Assigned task: Retype, word for word, the line holding "You are a computer-use" and each line after it down to the end of the data; pictures are not copied.

Input records:
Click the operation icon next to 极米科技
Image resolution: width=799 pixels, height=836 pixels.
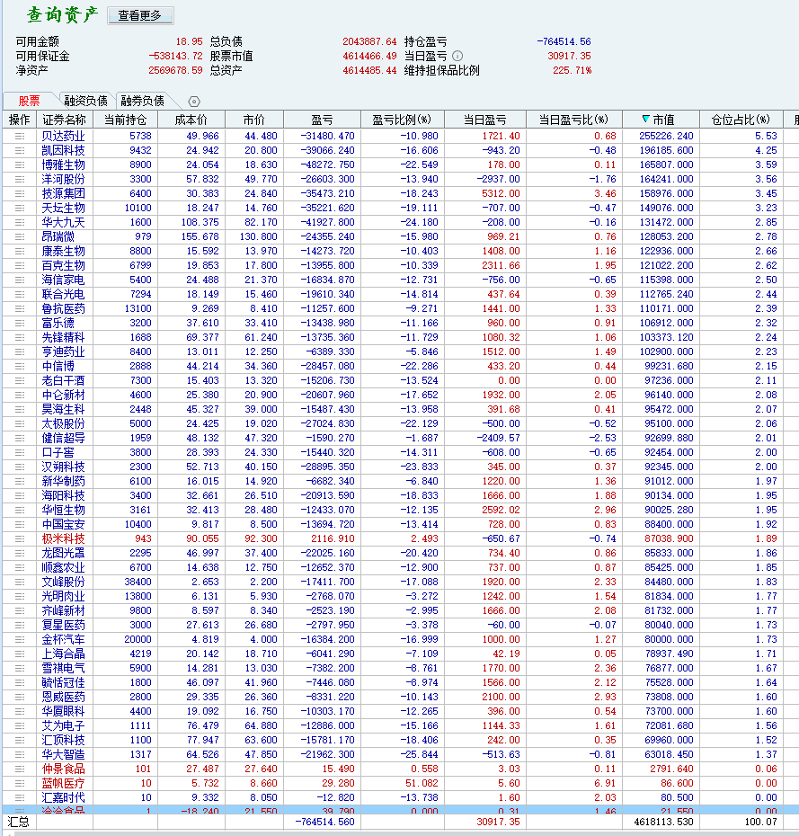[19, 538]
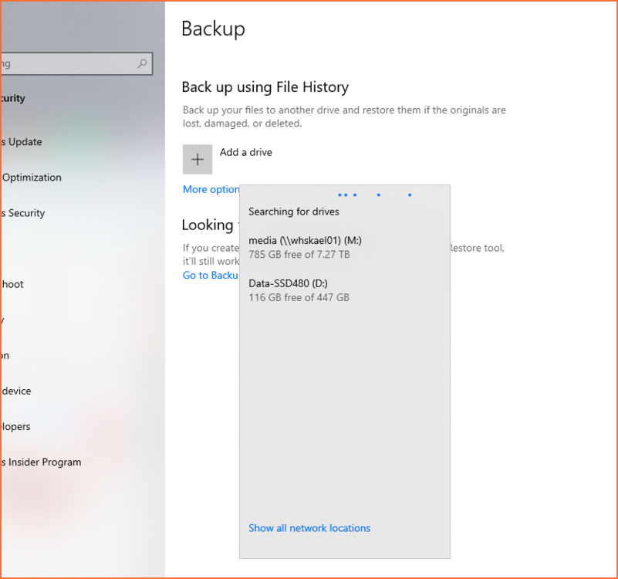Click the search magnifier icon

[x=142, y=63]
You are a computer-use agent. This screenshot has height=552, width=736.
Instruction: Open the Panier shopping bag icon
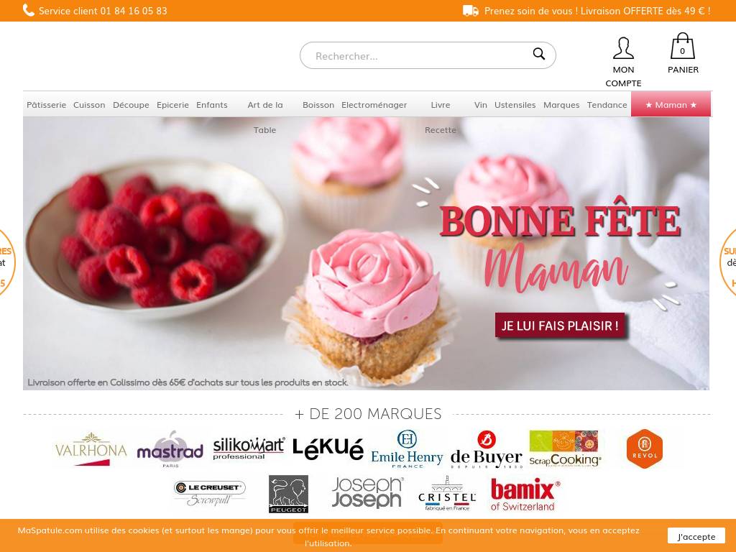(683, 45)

Task result:
You are a computer-use agent. This screenshot has height=552, width=736.
Instruction: Open the Panier shopping bag icon
(683, 45)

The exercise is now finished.